For race-free cross-process exclusion you need a store backed by an atomic primitive:
- Redis —
SET key token NX PX ttl. - SQL (Postgres/MySQL) — a row lock (
SELECT … FOR UPDATE) or advisory lock. - Durable Object — execution inside a DO is already serialised, so
acquireis a plain in-object check (and the cleanest correct implementation).
Mutual exclusion is not crash-proof exactly-once
A lease gives mutual exclusion: no two activations run concurrently. It does not give crash-proof exactly-once. Consider one process that:
- acquires the lease,
- runs a
ctx.stepside effect (sends an email), - crashes before persisting the step record.
The lease eventually expires, another worker acquires it, replays the run, finds no record for that step, and runs it again — the email is sent twice. This is fundamental: a lock cannot make a side effect and its durable record commit atomically when the effect lives in a different system from the store.

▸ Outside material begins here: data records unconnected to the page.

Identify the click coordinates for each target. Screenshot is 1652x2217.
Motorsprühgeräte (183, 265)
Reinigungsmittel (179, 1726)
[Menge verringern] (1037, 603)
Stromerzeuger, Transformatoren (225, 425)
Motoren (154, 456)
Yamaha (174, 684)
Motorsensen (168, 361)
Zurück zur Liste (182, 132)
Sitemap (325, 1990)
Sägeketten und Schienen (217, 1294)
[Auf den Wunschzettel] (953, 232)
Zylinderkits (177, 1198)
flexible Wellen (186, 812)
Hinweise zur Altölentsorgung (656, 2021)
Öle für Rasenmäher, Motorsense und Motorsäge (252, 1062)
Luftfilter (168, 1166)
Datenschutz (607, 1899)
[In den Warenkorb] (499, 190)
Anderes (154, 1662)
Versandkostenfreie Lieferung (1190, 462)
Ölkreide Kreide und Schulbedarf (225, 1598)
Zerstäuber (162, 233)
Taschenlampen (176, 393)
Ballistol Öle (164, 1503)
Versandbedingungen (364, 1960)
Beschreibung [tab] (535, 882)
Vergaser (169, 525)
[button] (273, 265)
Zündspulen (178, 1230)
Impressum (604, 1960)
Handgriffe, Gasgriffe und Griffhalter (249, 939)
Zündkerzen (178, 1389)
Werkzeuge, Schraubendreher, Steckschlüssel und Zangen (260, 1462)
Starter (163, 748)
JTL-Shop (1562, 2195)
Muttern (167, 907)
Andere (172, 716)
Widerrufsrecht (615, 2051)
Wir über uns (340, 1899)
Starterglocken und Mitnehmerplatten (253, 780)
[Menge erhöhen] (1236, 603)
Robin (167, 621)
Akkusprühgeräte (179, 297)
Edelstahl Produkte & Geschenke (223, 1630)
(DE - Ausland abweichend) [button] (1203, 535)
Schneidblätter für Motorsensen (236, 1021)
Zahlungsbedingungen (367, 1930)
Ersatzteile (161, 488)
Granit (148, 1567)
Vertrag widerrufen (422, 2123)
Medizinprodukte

acquire ── step.fn() runs (email sent) ── ✗ crash ── lease expires ── re-acquire ── step.fn() runs again
↑ record never persisted, so replay re-runs itSo the precise guarantees are:
| Mechanism | Guarantee |
|---|---|
| In-process mutex | No concurrent double-exec within one process |
Store lease (acquire/release) | No concurrent double-exec across processes |
| Idempotent effects | The only path to true exactly-once across crashes |
Closing the crash window
Make the effect itself idempotent, keyed on the stable, replay-deterministic id runId:stepId:
run: async (ctx) => {
await ctx.step("charge", () =>
// the same idempotency key on replay → the provider dedupes the retry
stripe.charges.create({ amount, currency }, { idempotencyKey: `${ctx.runId}:charge` }),
);
};With idempotent effects you get end-to-end exactly-once even across crashes; without them, treat delivery as at-least-once and design the downstream to tolerate a retry.
Why not optimistic concurrency (CAS on save)?
Compare-and-swap on the persisted record prevents the history from diverging, but the losing activation has already executed the side effect before its save is rejected — so CAS alone yields at-least-once effects. To prevent the execution (not just the write) you must take the lock before driving, which is why the lease is pessimistic.